What is required
Display each line of the items below that includes the word "Collapse".

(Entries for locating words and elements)

* * *

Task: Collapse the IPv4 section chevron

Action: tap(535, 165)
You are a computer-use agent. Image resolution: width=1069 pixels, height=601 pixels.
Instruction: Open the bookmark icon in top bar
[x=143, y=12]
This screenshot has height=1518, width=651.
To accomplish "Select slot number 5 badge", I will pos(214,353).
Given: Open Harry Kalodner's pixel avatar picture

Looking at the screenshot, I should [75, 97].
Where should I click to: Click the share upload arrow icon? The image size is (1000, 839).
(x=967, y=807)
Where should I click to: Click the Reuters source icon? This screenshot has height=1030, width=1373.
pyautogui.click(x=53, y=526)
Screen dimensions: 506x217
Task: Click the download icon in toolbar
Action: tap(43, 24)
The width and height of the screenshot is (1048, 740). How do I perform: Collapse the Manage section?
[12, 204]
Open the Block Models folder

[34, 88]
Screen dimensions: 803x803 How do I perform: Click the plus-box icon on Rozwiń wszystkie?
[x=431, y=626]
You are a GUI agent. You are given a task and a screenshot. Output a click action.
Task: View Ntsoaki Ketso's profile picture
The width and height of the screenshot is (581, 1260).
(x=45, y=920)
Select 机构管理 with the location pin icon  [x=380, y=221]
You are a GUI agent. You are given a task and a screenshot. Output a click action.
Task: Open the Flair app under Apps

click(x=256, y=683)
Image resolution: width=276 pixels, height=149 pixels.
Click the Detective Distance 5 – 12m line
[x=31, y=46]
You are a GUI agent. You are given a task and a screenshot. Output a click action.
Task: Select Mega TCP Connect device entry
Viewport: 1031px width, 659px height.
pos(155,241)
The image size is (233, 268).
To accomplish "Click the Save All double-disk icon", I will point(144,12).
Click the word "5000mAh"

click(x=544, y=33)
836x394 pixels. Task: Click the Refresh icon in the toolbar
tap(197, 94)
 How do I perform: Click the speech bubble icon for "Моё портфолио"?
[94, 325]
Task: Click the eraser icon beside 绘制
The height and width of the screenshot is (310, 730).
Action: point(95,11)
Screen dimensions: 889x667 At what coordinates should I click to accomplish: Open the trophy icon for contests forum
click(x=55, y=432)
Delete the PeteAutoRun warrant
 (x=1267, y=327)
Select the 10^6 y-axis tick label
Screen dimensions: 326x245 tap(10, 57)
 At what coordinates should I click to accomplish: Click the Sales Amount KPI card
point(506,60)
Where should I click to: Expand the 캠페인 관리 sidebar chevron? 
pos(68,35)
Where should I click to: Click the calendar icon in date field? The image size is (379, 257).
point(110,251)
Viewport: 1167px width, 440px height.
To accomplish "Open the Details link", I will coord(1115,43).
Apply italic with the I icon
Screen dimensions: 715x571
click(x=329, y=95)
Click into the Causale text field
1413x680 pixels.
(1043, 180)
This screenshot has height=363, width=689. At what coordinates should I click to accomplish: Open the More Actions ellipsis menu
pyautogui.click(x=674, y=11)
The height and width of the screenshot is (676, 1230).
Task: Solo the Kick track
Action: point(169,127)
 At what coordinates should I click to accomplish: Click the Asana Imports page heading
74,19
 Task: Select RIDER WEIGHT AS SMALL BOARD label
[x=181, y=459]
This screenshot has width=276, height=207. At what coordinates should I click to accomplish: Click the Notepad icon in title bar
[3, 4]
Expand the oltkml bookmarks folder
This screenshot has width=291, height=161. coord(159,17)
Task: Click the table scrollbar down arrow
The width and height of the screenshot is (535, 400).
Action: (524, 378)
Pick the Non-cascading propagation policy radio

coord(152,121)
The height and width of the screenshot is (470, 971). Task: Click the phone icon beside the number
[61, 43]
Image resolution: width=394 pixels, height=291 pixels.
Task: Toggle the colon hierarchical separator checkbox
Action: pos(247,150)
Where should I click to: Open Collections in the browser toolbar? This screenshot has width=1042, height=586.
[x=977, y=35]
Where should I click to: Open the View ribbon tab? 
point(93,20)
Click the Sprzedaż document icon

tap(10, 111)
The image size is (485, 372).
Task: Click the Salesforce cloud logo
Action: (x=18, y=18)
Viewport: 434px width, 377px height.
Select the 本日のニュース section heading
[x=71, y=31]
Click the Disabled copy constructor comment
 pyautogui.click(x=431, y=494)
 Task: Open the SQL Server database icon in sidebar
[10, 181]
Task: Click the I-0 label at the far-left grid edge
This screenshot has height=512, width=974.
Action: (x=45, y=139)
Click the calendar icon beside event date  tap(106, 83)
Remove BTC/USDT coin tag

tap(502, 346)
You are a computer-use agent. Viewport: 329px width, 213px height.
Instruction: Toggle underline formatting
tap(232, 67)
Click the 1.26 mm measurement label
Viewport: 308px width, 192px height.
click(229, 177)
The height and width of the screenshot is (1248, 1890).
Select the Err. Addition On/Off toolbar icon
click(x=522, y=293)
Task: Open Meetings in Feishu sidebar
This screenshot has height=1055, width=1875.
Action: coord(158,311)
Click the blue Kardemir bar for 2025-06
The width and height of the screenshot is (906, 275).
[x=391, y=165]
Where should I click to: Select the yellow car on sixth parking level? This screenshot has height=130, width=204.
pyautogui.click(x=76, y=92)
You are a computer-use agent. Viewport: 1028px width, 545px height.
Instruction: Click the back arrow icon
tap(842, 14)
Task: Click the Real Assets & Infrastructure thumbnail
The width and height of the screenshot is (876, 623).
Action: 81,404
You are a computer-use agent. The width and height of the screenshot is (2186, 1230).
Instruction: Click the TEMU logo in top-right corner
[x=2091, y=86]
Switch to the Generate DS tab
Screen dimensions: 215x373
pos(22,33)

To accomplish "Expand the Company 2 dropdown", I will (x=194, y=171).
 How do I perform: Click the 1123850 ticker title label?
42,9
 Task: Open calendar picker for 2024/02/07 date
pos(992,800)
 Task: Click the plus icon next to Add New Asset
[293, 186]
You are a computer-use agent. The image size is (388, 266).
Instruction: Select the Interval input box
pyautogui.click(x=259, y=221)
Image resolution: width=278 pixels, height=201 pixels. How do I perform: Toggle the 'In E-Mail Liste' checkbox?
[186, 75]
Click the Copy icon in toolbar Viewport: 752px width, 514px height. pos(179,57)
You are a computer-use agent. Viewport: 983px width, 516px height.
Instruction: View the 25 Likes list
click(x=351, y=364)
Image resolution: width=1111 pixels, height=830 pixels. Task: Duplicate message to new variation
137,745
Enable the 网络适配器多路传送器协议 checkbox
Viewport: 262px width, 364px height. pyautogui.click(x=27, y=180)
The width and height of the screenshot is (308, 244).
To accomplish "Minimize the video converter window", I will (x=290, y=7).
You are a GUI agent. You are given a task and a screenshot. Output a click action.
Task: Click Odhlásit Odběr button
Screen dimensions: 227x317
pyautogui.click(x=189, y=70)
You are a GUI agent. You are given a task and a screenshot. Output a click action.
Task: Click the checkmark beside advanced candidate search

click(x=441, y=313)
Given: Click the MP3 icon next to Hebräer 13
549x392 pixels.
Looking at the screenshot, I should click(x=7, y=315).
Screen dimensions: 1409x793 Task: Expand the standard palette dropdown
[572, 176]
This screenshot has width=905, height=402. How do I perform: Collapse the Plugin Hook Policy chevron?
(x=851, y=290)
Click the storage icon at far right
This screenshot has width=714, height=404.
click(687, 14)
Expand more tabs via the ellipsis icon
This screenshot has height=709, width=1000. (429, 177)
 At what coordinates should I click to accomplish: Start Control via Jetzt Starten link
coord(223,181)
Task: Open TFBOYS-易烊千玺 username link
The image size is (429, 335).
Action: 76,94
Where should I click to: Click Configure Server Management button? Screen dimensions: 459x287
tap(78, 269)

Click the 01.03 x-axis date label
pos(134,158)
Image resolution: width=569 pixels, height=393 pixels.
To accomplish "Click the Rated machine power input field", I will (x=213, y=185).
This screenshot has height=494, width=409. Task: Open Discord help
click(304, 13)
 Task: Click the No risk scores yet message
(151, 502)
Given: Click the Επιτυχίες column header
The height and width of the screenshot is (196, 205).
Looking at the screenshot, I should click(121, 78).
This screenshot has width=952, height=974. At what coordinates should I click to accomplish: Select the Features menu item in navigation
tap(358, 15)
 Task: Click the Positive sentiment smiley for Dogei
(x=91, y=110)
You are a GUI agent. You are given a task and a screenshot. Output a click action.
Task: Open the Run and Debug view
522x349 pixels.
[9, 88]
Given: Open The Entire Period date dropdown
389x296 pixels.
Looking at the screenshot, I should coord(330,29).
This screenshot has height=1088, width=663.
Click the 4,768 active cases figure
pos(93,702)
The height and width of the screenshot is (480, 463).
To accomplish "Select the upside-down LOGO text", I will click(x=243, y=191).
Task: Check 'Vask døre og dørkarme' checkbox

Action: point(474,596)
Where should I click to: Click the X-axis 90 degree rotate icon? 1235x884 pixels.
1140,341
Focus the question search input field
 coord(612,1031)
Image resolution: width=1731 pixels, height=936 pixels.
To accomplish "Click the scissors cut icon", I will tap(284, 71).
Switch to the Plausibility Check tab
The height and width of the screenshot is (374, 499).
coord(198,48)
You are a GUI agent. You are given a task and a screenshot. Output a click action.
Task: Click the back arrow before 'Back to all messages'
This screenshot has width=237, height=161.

* * *

Full output
Task: Collapse the IPv4 section chevron
The width and height of the screenshot is (1048, 740). How do I perform: Collapse the Manage section?
This screenshot has width=905, height=402. How do I perform: Collapse the Plugin Hook Policy chevron?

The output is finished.